Lo curioso, sin embargo, es que nuestros mapas del tiempo siguen basándose en Jesús: celebramos su nacimiento, iluminando profusamente nuestras calles invernales, hemos acabado de festejar su muerte y su resurrección, y los años y los siglos los contamos a partir de su aparición en la Tierra. Nuestros niños reciben regalos traídos por unos magos que fueron a verlo y es difícil que nuestros vástagos olviden el hipermercado de felicidades cuya vitrina es el belén.
Hay que confesarlo: siempre que hemos intentado cambiar esta estructura temporal no nos ha ido bien. Y lo que pasa con el tiempo, ocurre con el espacio. Si creáramos una asociación atea en Barcelona, puede que su sede se ubicara en la plaza Sant Felip Neri o en la ronda Sant Pere.

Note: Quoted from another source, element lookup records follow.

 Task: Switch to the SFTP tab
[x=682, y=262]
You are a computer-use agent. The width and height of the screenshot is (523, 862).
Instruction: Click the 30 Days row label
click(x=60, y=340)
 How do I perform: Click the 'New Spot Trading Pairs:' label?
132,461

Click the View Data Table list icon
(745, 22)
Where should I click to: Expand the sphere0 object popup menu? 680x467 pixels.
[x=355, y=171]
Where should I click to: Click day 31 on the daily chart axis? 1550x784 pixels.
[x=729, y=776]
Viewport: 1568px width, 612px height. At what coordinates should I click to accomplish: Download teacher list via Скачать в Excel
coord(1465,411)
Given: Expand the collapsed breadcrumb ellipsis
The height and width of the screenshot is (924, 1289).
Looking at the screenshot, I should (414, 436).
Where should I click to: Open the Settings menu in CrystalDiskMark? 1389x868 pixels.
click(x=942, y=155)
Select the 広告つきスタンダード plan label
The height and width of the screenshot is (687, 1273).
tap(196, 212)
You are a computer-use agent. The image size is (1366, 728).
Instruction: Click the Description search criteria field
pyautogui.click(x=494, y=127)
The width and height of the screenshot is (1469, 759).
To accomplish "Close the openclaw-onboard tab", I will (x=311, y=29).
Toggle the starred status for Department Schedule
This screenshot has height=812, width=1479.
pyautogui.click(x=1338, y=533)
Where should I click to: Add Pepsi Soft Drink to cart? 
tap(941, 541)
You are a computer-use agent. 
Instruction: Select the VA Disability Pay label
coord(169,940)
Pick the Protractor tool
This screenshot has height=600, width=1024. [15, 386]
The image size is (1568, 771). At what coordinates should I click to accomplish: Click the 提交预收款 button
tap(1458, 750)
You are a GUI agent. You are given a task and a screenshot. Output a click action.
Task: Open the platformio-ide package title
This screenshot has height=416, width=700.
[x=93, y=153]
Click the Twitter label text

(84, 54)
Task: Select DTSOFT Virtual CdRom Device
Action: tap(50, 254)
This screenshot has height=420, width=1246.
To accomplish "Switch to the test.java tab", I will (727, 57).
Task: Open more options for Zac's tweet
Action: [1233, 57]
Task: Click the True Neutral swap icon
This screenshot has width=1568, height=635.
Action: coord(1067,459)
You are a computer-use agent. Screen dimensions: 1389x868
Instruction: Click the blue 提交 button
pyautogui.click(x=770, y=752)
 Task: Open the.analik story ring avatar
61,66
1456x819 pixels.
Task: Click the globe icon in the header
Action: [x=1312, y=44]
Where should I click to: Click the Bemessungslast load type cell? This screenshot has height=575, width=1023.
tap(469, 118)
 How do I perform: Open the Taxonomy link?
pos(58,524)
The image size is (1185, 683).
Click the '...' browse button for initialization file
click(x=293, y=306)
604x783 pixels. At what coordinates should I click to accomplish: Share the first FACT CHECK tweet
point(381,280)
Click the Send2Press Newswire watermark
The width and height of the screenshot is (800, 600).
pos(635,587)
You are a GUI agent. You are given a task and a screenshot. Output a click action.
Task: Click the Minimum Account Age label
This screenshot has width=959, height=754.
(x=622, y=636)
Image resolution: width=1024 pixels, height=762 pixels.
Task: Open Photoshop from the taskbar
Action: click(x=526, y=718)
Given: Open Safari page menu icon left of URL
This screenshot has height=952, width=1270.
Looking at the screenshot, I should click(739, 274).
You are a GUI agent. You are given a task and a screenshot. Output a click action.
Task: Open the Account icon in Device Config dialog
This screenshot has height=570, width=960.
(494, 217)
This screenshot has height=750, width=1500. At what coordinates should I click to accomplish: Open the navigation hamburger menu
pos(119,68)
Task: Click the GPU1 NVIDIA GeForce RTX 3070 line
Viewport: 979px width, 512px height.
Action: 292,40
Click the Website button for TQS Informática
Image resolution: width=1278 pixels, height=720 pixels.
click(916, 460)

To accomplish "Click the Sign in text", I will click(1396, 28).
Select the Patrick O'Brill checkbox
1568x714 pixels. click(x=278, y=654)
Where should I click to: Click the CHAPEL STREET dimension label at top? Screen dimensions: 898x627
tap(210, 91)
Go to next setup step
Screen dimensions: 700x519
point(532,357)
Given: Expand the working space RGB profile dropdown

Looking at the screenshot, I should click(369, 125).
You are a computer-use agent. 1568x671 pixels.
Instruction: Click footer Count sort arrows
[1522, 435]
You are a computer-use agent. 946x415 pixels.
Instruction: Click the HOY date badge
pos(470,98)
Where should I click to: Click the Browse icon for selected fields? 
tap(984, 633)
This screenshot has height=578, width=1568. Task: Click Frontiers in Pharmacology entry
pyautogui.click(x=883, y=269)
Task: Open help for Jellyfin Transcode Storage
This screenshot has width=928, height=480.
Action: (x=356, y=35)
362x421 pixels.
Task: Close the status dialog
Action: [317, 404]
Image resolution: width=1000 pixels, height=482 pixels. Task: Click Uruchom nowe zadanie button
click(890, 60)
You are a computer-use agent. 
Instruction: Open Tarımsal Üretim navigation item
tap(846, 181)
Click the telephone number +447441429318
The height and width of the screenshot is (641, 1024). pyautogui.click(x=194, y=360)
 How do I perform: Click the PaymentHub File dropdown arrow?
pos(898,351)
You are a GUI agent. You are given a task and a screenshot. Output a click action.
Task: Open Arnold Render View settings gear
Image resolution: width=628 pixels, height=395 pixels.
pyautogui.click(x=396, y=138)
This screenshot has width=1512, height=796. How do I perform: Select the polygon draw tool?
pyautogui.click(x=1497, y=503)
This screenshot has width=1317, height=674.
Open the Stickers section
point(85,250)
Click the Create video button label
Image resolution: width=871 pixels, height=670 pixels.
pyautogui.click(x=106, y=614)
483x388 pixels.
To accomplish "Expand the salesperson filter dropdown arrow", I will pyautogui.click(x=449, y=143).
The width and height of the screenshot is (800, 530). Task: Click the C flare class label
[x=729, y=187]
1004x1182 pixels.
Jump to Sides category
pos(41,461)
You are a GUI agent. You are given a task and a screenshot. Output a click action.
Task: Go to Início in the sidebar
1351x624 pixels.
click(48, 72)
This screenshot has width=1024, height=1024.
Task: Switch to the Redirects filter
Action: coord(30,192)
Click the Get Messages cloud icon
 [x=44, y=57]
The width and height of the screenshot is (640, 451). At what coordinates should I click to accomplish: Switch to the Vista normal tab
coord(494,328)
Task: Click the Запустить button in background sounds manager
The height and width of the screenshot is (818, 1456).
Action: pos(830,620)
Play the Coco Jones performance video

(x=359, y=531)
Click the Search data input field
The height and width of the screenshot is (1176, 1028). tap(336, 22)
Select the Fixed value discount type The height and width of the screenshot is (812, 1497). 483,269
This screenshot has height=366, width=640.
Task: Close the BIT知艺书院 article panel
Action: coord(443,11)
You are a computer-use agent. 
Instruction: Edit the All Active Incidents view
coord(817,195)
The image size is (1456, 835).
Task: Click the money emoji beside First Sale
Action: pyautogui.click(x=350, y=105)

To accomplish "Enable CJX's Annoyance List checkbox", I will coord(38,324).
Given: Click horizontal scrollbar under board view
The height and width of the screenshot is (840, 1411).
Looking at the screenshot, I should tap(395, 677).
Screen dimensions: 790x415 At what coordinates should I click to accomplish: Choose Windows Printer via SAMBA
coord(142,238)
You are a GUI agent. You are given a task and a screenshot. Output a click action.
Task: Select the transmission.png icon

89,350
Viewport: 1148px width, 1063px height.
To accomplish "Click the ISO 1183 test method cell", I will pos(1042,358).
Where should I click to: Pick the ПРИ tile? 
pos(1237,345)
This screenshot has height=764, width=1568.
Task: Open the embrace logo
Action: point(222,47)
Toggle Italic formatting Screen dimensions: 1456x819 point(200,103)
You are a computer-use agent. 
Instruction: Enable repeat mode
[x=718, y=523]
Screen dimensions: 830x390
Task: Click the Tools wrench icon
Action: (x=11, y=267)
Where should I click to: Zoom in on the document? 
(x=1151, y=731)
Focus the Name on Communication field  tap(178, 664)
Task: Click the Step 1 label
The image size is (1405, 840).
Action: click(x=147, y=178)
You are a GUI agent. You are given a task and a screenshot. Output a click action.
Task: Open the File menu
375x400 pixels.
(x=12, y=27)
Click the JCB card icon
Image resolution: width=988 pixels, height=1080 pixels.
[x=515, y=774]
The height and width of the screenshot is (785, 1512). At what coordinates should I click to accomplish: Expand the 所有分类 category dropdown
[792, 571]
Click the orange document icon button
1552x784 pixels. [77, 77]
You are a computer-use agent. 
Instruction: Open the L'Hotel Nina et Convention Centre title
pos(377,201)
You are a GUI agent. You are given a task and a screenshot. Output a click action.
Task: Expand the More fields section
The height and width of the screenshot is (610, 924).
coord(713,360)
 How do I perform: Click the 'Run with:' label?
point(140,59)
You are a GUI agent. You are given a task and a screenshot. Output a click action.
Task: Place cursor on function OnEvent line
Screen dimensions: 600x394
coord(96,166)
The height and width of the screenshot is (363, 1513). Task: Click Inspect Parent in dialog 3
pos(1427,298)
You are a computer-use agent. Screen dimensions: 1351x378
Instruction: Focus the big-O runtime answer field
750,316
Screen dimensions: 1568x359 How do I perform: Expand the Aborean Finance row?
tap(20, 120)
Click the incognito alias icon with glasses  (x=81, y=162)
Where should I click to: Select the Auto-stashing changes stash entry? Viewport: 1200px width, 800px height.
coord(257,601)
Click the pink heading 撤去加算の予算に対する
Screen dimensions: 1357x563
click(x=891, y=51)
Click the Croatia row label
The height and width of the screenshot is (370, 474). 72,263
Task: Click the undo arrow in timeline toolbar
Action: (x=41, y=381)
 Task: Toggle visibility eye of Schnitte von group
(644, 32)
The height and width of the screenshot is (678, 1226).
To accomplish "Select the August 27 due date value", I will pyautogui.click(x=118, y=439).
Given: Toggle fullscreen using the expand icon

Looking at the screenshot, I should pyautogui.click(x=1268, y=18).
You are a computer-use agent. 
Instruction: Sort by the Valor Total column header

Y, ya que estamos en Barcelona, ¿cómo explicar que en esta ciudad tan librepensadora, en el mejor sentido de esta palabra, siga brotando esa inmensidad de la basílica de la Sagrada Família? A los occidentales se nos olvida la fe, sentida como una antigualla, pero muchas de las personas que solo ven en la Semana Santa una epifanía del turismo y, en consecuencia, se han acercado por estas fechas a Catalunya han hecho cola para visitar esta construcción religiosa. Da la impresión de que somos como los visigodos: hemos derrotado el imperio romano de la creencia cristiana, pero después vivimos en la sociedad que los cristianos crearon, con sus calendarios y sus geografías.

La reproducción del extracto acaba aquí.